Читать книгу Научная дипломатия. Историческая наука в моей жизни - - Страница 18

Часть первая
Мои воспоминания
Открытие Германии. Совместная историческая Комиссия

Оглавление

Мои столь активные и прежде контакты с немецкими учеными особенно усилились в последние 20 лет. До этого они распространялись в основном на историков ГДР. Я многократно посещал Берлин и другие города ГДР.

Нынешнему молодому поколению не понять того, что мы испытывали, когда ездили в ФРГ или в Западный Берлин (обычно поездом). Я вспоминаю, как из Восточного Берлина, пройдя дотошную проверку пограничников и таможенников ГДР, мы в поезде из Москвы в Европу (в Париж или в Брюссель) медленно пересекали Западный Берлин, не имея права открывать двери поезда и тем более выходить из вагона. Я никогда не забуду, как по дороге в Париж, когда наш поезд пересекал «границу», разделяющую Восточный и Западный Берлин, мы увидели в окно вагона музей Пергамон, железнодорожную станцию «300» и прочие достопримечательности (в те времена) Западного Берлина.

Что же до других впечатлений о Западной Германии, то я до сих пор испытываю волнение, когда поездом езжу в Кёльн. Следуя с любого направления, за 3–5 минут до прибытия на вокзал Кёльна поезд словно въезжает в знаменитый Кёльнский собор, усиливая ощущение единения мира и человечества.

Помимо историков ГДР, контакты с которыми я описал в другом разделе, я уже давно, еще в 1970–1980-х годах довольно активно сотрудничал с историками ФРГ. В этом мне помогали международные комиссии и всемирные конгрессы историков. В те годы в ФРГ в историческом сообществе были весьма популярны братья Вольфганг и Теодор Моммзены, набирал силу восходящая звезда Юрген Кока и многие другие. Они шли на смену поколению старой послевоенной немецкой гвардии – Т. Шидеру, В. Конце, К.Д. Эрдманну и другим.

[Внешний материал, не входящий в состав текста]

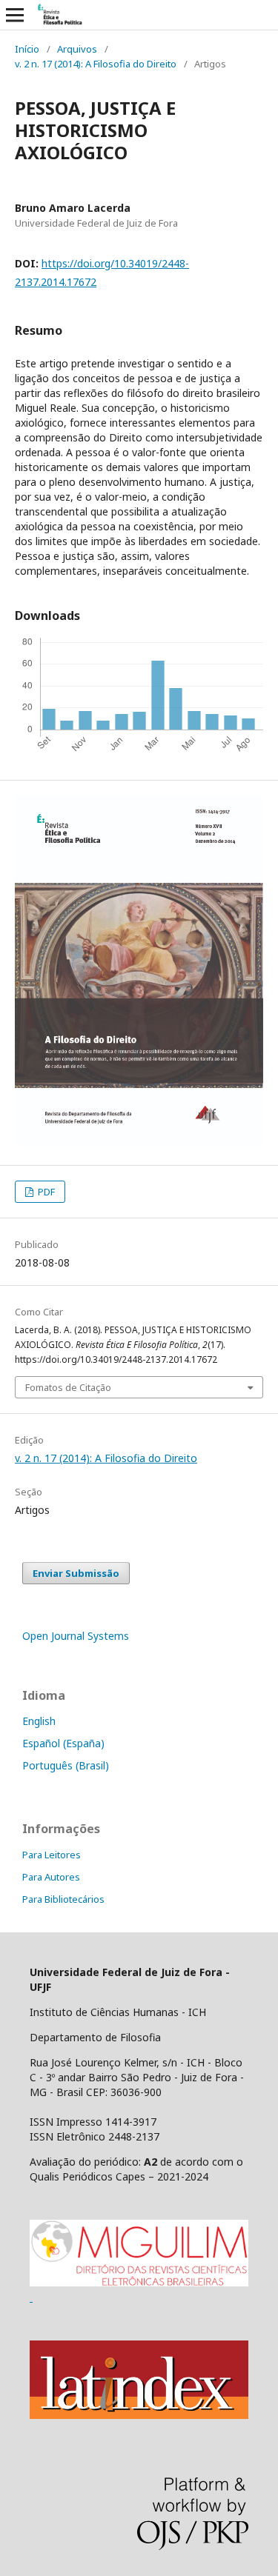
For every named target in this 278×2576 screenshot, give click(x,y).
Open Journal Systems (75, 1636)
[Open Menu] (15, 15)
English (39, 1721)
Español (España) (63, 1743)
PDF (45, 1191)
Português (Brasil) (65, 1765)
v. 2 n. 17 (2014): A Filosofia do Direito (95, 63)
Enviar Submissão (76, 1573)
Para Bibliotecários (63, 1899)
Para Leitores (51, 1854)
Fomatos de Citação (68, 1387)
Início (27, 49)
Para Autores (51, 1876)
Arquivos (77, 49)
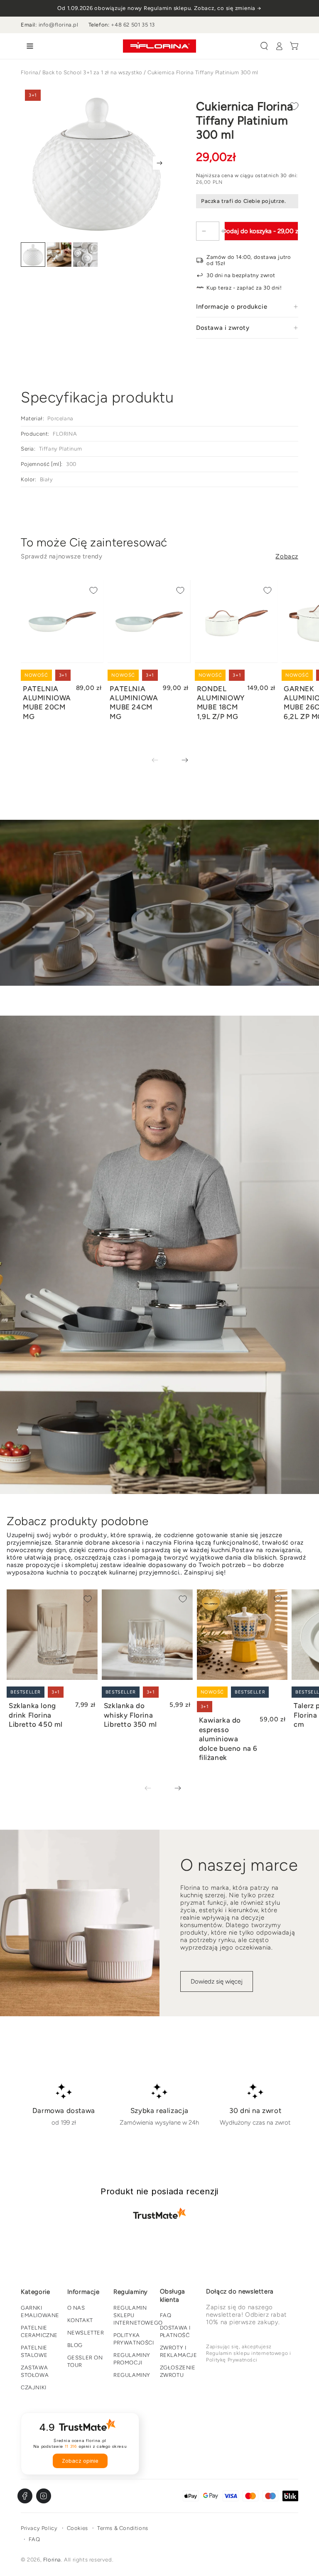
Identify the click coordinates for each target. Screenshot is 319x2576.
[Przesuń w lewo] (161, 760)
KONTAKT (80, 2320)
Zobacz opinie (80, 2461)
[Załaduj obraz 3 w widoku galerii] (85, 254)
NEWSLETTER (85, 2333)
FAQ (166, 2315)
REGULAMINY (131, 2375)
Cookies (77, 2528)
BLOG (75, 2345)
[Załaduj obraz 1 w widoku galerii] (33, 254)
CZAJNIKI (34, 2387)
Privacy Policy (39, 2528)
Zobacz (286, 556)
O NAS (76, 2308)
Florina (30, 72)
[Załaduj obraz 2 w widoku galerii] (59, 254)
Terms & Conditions (122, 2528)
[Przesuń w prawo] (159, 163)
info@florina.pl (59, 25)
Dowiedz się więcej (217, 1981)
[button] (264, 46)
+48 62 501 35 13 (133, 25)
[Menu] (28, 46)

Некоторых представителей этой старой гвардии я еще застал в мои молодые годы. Прежде всего это был профессор Карл Дитрих Эрдманн. Накануне и во время всемирного Конгресса историков в Москве (1970) он возглавлял Международный Комитет историков. Высокий статный немец со стальным взглядом, офицер вермахта на Восточном фронте в годы войны, Эрдманн был воплощением консервативного направления в западно-германской историографии.

На конгрессе в Москве, как я уже писал, у него произошел острый диалог с академиком В.М. Хвостовым по истории Второй мировой войны. К. Эрдманн и В.М. Хвостов как бы демонстрировали крайние оценки одного и того же события (Второй мировой войны) – жесткое осуждение советского режима и столь же категоричная апология.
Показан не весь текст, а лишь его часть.